DbC bug?
Magnus Lie Hetland
magnus at hetland.org
Thu Feb 23 02:42:35 PST 2012
I think I've stumbled across a DbC bug. In an out-block, I have the
assertion `assert(id < objs.length);`. Now, if I don't have an
in-block, this fails. However, if I add an in-block (with basically any
code that isn't optimized away, or so it seems), the assertion
succeeds. (Before this was an assertion, the failure was a range
violation from objs[id]; the behavior is equivalent for that.)
And this happens even though both id and objs are const...(!)

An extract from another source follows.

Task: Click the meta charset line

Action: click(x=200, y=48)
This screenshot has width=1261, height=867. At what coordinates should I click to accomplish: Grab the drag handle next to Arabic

And: If I place the same assertion just before the return statement
(which just returns the result, without any computation), the assertion
before return succeeds, but the one immediately inside the out block
fails.
Unless, of course, there is an in block, which magically fixes
everything (without really doing anything).
It seems that the id variable (a parameter of the method) is actually
undefined in the out-block, and that this is the reason for the error.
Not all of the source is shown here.